Paser, Kalimantan Timur, patroli86.com, 25 April 2026, —
Sorotan publik kembali tertuju pada PT. Kideco Jaya Agung setelah muncul pernyataan kontroversial dari pihak legal perusahaan yang menyebut dokumen terkait ganti rugi pencemaran lingkungan sebagai “rahasia negara”.
Pernyataan ini menuai kecaman luas karena dinilai tidak berdasar dan berpotensi menjadi upaya menutup informasi atas dugaan pelanggaran lingkungan yang merugikan masyarakat.
Kasus ini berawal dari tuntutan Irfansyah, pemilik tambak yang terdampak kerusakan akibat jebolnya settling pond milik perusahaan pada 2023.
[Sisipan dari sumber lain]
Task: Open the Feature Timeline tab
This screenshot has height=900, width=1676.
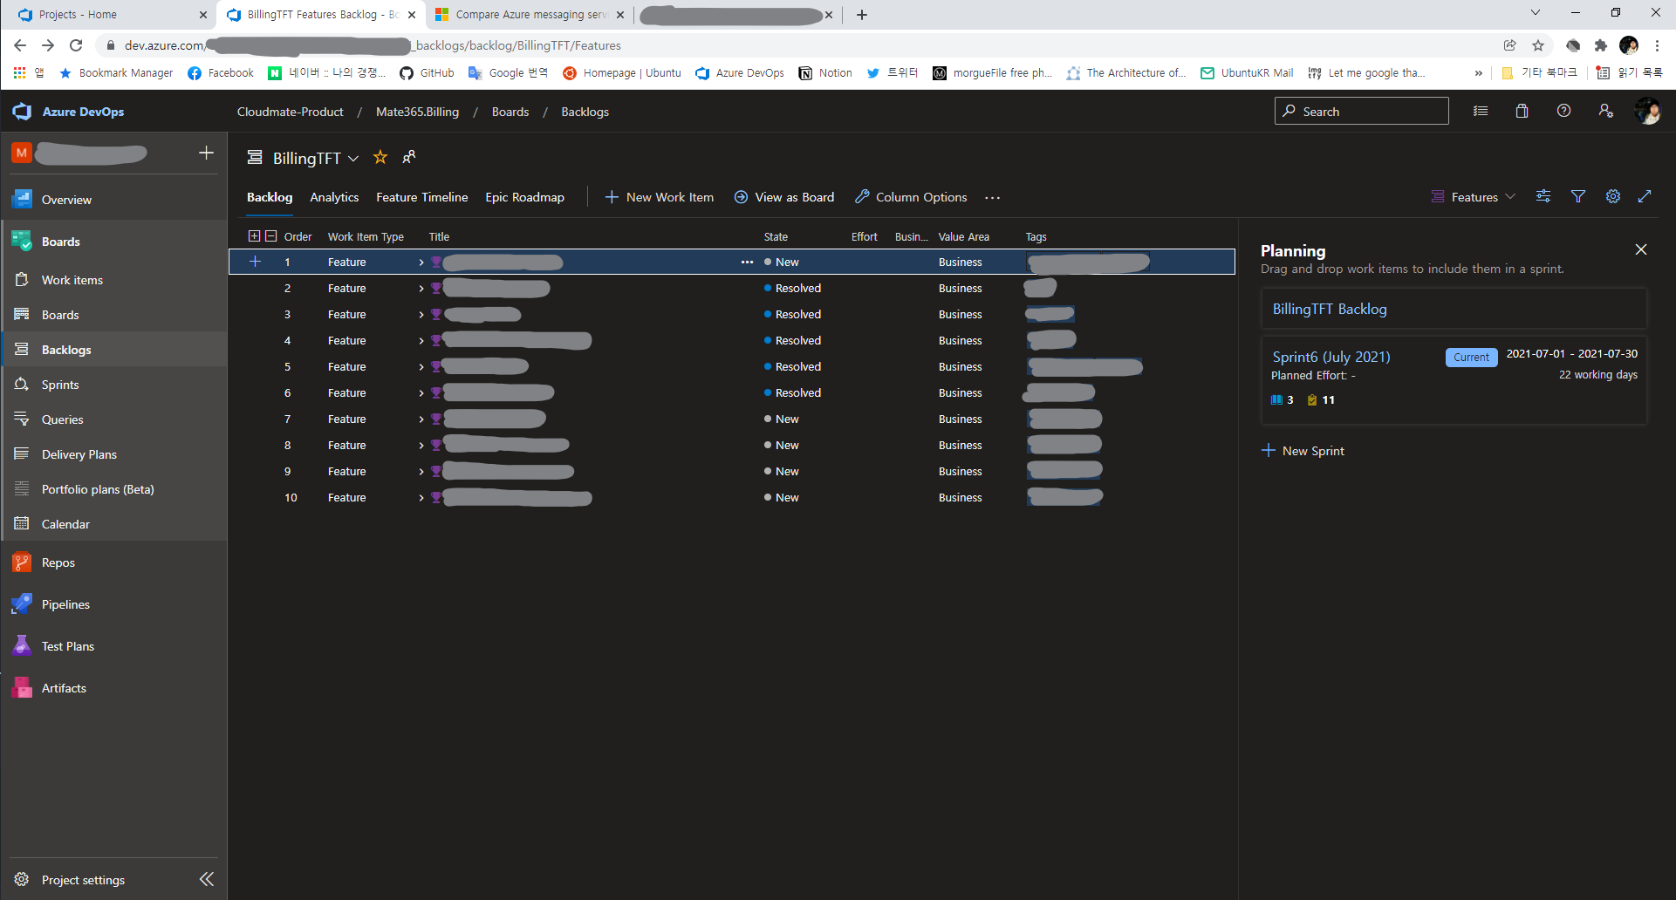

Melalui tim advokasi, ia meminta kejelasan terkait kompensasi. Namun, alih-alih memberikan transparansi, pihak perusahaan menyatakan bahwa persoalan tersebut telah diselesaikan bersama pemerintah, tanpa melibatkan korban secara terbuka.
Ketika diminta menunjukkan bukti penyelesaian, pihak perusahaan menolak dengan alasan dokumen bersifat “rahasia negara”. Klaim ini dinilai janggal dan berpotensi menyesatkan publik karena tidak memiliki pijakan hukum yang jelas.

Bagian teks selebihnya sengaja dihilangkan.